The most common things that we check to
make sure that the nerve root is intact
or that the nerve is working well
is to perform 3 main steps.
The first step is to check sensation.
So, these nerves innervate our skin
and specific areas of the body will
correlate with specific nerve roots.
So, in checking sensation, we could look
to see if there's a loss of sensation
to tell us if there's a compression or irritation
that's compromising the nerve activity.
Reflexes could also be tested.
Certain reflexes will correlate
with specific nerve roots.
The patellar reflex checking to see if your patella
tendon reacts to a stretch is a testing for L4.
Your achilles reflex is testing S1.
Different nerve roots innervate muscles
and so you could see
associated muscle weakness when a
certain nerve root is weakened.
A lot of our muscles actually have
a mixed innervation, multi-levels.
So certain muscles could be a little bit more
specific for key nerve roots but sometimes
you may have a mixed pattern, so you may
not see, necessarily note a lot of strength,
lack of strength or weakness unless
it's a very severe compression.
Straight leg raising is a test
that you see in the image here.
Straight leg raising is a special test where
we are applying a stretch on those nerves
to see if that stretch will cause an irritation,
so it is applied with the patient lying supine
and you slowly bring the leg straight up
in flexion to about 70 degrees.
If the patient could do that without pain,
that's usually a negatve test.
If they're unable to tolerate that
straight leg raise before they reach 70 degrees
and they're having pain that shoots down the leg,
not just tightness or pain behind the knee
because of hamstring tightness,
then that is a positive test.
So a positive test is shooting pain
really going down the leg
or like a numbness and tingling sensation.
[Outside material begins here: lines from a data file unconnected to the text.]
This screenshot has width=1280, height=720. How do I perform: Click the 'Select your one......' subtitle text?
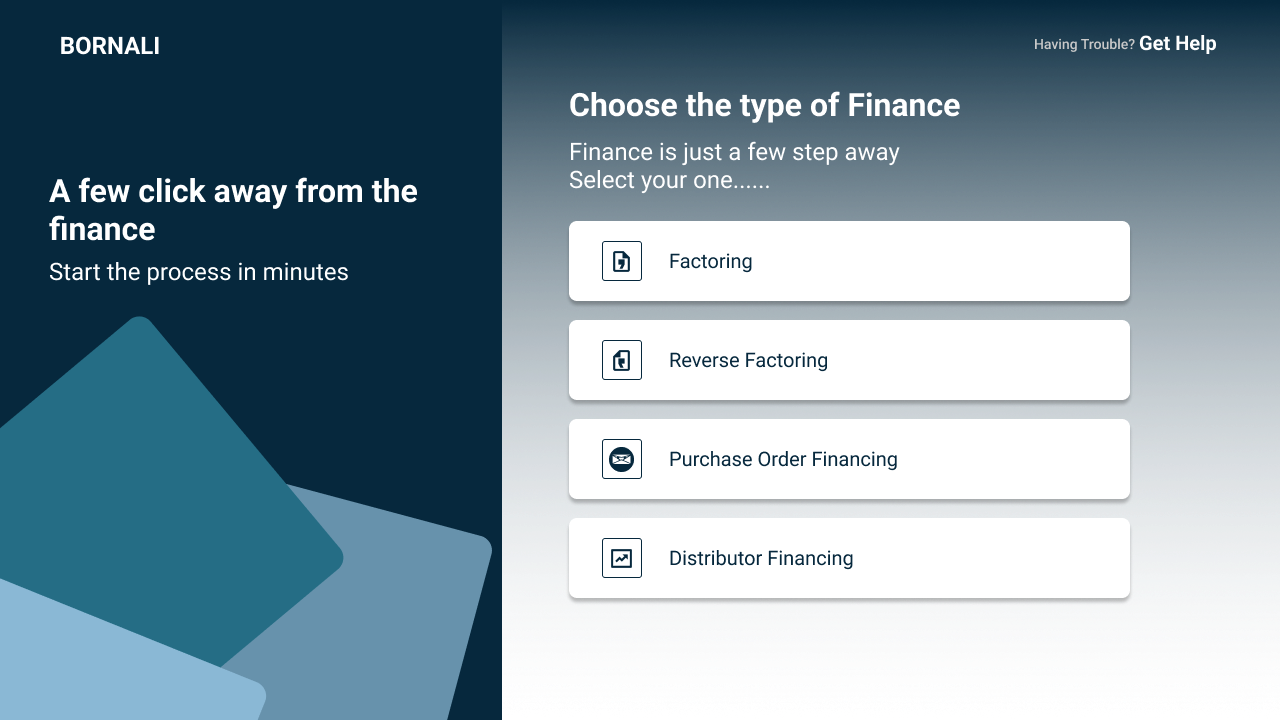(x=669, y=180)
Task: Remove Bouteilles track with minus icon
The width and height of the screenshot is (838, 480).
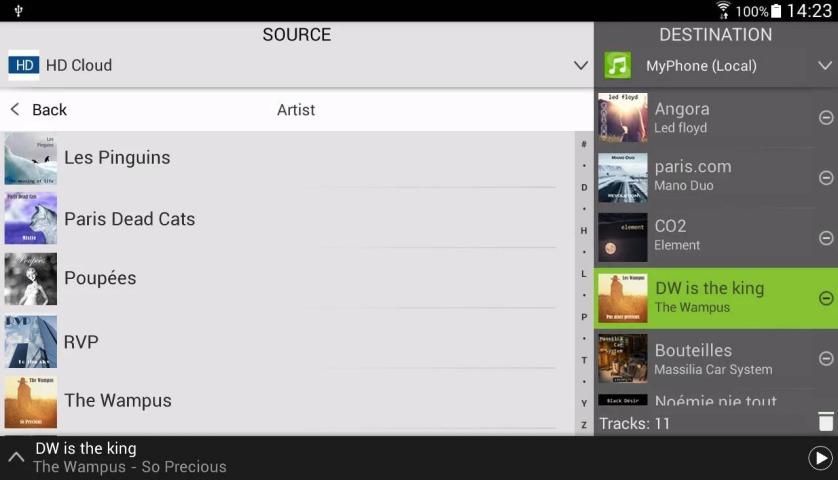Action: coord(826,358)
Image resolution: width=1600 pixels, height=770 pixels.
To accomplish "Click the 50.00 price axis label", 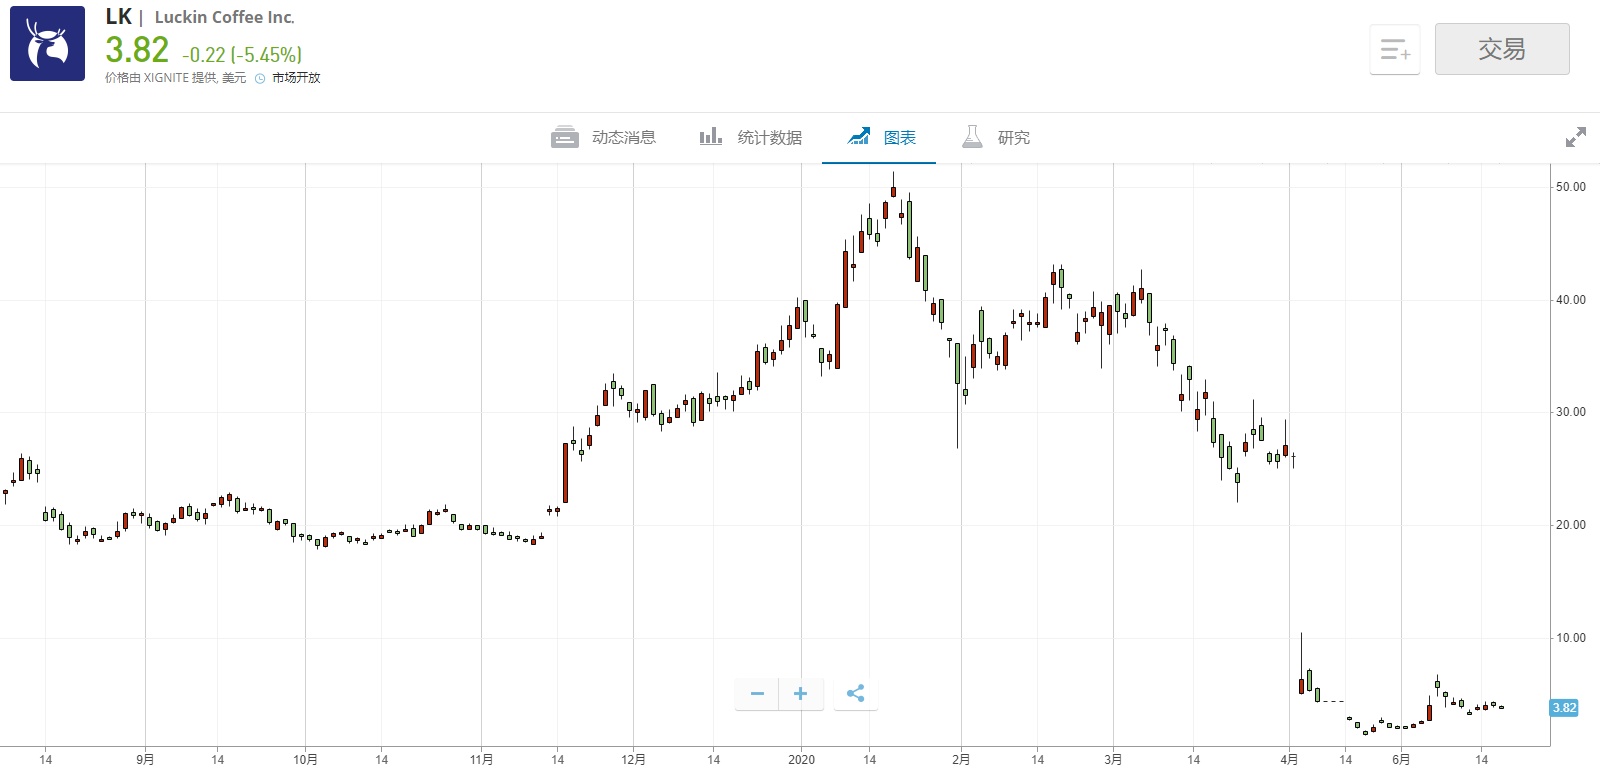I will click(x=1570, y=187).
If you are not sure if someone
or pretending to have back pain
due to secondary gain,
what you could do is you could also perform
this test with the patient seated.
So as they're seated, slowly straighten out their
leg and this is actually going to give you
the same amount of leg flexion as you
extend the knee so the leg is straight.
And if they have the pain
when they're lying supine,
they should also have the pain
when they're seated.
If they're malingering, then they might
know the test to do the straight leg
but not show the same reaction of pain
when you straighten out their leg
when they're in a seated position.
Here is the dermatomes.
As you could see, the dermatomes
are overlapping at certain points.
So in order to be the most specific, you wanna
test key areas especially for the lumbar spine.
So the lower lumbar segments tend to be the
ones that are compressed the most often.
So typically, we're trying to
differentiate between L4, L5 and S1.
So looking at the foot,
if we are testing for L4, L5 and S1,
you could look at the foot and check
the medial foot for L4, the top of the
foot for L5 and the lateral foot for S1.